Data listing
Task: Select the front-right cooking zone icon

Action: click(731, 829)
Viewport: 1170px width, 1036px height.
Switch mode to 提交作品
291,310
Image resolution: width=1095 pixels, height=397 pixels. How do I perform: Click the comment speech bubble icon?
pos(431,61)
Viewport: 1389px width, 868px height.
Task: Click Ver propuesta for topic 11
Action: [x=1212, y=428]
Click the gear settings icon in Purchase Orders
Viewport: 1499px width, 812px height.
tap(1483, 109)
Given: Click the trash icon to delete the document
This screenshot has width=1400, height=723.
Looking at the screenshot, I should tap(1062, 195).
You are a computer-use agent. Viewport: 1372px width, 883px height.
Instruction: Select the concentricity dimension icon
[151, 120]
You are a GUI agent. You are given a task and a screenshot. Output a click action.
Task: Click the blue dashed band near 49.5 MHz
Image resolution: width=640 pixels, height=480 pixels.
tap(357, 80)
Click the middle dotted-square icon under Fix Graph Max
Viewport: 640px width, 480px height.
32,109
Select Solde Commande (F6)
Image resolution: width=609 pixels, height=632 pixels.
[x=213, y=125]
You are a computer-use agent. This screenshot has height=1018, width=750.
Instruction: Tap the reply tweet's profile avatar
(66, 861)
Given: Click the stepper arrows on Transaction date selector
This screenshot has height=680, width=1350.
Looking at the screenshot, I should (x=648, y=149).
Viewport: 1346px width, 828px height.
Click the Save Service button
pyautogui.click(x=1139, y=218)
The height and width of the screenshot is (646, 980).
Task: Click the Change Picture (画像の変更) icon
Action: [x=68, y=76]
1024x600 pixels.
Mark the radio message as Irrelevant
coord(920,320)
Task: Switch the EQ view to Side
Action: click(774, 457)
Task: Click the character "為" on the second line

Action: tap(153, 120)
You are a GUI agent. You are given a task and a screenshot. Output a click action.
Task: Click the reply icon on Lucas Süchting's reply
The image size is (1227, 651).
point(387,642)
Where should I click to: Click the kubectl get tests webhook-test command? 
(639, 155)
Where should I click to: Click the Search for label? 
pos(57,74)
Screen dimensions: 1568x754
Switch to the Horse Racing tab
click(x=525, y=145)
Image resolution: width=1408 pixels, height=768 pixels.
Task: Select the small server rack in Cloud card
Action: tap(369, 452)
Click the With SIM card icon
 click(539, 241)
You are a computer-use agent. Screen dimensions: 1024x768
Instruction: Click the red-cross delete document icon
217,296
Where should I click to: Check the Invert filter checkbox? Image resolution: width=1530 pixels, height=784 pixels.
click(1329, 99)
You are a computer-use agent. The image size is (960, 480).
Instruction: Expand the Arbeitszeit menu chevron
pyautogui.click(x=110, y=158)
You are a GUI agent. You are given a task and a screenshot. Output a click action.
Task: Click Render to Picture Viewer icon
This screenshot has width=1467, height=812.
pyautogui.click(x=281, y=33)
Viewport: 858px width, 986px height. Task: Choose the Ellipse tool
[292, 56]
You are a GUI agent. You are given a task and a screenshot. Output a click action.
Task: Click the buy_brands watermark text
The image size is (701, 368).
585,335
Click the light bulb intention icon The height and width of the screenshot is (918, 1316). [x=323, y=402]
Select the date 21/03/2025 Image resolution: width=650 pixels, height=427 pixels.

> **Job**
Duplicate the lines of the data above, beginning at the line that contains "Task: Click the character" and stopping after the line that contains "click(539, 241)".

> **Full output**
Task: Click the character "為" on the second line

Action: tap(153, 120)
You are a GUI agent. You are given a task and a screenshot. Output a click action.
Task: Click the reply icon on Lucas Süchting's reply
The image size is (1227, 651).
point(387,642)
Where should I click to: Click the kubectl get tests webhook-test command? 
(639, 155)
Where should I click to: Click the Search for label? 
pos(57,74)
Screen dimensions: 1568x754
Switch to the Horse Racing tab
click(x=525, y=145)
Image resolution: width=1408 pixels, height=768 pixels.
Task: Select the small server rack in Cloud card
Action: tap(369, 452)
Click the With SIM card icon
 click(539, 241)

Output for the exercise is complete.